◆ **About this task**: Which lines below contain the word "sample"? Copy each one.

◆ **Supplied data**:

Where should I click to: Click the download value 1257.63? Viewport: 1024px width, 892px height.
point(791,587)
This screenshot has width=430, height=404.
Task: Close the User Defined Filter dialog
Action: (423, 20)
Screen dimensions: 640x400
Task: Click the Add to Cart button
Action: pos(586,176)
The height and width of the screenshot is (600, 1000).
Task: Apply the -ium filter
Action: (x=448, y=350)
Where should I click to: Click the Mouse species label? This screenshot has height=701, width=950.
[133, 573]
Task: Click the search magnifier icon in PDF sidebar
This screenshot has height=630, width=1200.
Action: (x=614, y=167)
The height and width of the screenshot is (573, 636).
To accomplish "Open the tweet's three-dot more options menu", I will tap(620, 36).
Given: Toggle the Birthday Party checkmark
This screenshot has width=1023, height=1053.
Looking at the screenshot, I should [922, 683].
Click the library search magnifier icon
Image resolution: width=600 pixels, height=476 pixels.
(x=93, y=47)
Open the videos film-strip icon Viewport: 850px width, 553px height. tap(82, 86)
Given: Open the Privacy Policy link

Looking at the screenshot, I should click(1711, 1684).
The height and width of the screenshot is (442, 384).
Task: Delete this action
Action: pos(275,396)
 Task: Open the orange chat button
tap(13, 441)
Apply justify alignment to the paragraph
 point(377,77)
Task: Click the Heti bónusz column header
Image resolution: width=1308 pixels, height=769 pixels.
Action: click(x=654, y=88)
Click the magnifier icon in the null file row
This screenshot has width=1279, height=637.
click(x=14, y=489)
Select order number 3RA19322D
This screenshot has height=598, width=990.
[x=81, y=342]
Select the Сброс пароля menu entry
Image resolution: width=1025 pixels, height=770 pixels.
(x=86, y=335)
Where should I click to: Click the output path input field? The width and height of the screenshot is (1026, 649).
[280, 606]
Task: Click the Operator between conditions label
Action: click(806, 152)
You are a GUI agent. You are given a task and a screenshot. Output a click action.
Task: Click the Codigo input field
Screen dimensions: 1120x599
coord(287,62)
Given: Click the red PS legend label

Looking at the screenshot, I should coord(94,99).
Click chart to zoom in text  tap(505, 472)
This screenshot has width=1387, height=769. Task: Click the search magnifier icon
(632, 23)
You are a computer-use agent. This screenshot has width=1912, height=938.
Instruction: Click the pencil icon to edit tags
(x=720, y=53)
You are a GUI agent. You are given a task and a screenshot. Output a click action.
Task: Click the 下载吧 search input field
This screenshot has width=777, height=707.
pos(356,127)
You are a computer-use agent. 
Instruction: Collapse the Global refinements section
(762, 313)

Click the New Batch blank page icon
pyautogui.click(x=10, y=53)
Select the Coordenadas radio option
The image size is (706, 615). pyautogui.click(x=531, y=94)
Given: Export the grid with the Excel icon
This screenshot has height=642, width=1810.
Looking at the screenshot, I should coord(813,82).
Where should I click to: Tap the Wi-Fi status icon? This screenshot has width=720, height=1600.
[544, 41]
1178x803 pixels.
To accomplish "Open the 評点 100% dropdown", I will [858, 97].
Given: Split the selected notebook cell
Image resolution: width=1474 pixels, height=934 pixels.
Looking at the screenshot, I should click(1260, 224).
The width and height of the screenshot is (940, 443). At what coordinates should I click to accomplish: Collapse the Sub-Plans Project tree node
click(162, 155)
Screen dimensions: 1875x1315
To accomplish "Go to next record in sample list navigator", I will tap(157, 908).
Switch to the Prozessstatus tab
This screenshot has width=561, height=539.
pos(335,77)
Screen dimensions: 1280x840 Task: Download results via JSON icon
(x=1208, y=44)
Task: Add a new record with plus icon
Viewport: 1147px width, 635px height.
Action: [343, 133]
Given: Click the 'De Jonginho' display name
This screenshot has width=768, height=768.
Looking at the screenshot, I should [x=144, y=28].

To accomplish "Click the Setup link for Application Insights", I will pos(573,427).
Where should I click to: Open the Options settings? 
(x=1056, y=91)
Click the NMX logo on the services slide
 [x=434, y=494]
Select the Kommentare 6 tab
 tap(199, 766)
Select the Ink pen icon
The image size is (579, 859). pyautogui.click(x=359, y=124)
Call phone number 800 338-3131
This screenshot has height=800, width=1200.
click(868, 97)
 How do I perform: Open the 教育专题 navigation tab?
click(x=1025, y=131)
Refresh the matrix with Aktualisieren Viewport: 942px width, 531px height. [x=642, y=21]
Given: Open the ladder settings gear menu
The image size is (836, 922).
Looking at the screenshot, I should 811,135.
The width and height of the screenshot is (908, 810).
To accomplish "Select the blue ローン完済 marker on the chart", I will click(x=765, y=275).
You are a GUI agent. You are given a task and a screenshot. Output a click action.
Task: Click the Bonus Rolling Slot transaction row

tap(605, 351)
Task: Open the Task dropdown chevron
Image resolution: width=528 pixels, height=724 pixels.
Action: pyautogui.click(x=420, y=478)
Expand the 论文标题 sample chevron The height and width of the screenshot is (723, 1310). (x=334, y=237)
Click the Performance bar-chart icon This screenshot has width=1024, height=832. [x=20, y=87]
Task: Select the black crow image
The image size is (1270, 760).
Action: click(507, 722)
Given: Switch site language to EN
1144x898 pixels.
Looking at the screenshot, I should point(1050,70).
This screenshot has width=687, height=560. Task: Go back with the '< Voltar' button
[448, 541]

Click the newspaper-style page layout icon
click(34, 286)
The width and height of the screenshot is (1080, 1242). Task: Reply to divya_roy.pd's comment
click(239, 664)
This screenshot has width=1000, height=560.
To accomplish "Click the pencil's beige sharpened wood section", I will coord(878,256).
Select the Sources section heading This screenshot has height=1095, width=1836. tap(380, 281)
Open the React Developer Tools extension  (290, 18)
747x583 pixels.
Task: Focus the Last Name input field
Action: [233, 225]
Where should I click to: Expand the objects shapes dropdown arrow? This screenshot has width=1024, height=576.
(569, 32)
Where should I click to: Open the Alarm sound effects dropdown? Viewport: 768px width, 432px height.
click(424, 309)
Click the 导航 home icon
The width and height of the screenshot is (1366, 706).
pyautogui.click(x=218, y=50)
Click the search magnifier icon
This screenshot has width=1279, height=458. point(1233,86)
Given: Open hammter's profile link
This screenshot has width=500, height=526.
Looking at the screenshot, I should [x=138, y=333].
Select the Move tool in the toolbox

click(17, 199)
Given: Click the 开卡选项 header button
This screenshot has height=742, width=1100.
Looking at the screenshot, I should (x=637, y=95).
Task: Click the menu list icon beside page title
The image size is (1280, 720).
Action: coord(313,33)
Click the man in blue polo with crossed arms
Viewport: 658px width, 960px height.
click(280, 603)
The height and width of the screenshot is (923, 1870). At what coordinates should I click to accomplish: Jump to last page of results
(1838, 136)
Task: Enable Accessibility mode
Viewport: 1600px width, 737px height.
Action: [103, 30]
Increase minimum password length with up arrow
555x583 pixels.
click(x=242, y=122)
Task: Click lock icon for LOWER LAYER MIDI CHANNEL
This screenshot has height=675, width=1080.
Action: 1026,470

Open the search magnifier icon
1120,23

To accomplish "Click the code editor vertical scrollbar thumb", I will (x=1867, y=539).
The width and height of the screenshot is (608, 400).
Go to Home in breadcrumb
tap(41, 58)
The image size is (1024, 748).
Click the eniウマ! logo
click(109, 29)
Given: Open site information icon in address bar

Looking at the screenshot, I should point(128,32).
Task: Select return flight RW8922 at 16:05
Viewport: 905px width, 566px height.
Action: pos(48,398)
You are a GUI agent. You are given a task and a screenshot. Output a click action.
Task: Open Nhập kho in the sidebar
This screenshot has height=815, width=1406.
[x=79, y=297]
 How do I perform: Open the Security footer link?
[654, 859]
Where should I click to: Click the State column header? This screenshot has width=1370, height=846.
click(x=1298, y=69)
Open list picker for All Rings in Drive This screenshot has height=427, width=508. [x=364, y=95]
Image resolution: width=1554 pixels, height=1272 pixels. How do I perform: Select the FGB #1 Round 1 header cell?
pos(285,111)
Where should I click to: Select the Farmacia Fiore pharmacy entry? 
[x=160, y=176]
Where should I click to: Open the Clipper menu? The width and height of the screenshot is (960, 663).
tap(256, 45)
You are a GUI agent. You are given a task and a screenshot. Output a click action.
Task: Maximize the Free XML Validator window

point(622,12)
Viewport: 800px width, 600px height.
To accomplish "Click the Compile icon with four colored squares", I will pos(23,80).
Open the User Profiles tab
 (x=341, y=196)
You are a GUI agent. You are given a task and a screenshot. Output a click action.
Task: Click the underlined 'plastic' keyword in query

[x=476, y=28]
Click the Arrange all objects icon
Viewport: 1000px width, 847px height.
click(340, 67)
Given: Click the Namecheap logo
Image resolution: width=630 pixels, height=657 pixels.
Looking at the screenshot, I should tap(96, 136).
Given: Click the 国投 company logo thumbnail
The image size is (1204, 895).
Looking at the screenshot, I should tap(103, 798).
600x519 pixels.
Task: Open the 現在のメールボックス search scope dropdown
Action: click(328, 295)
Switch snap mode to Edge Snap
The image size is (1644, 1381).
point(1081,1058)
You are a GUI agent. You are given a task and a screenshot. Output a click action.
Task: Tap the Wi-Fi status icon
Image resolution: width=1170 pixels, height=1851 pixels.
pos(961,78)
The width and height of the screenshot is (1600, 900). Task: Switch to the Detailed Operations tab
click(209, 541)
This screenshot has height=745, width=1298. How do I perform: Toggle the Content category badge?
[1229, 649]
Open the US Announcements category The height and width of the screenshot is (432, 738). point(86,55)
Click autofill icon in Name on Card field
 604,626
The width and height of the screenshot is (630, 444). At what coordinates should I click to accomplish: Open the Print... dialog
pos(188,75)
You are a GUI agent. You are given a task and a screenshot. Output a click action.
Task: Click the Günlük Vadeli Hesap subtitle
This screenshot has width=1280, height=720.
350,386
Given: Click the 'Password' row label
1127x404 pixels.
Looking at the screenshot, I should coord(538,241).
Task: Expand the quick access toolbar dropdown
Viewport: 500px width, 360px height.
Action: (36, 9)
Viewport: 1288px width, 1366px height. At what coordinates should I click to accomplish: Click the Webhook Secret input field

◆ **Answer area**:
To accomplish "Go to next record in sample list navigator", I will tap(157, 908).
Expand the 论文标题 sample chevron The height and width of the screenshot is (723, 1310). (x=334, y=237)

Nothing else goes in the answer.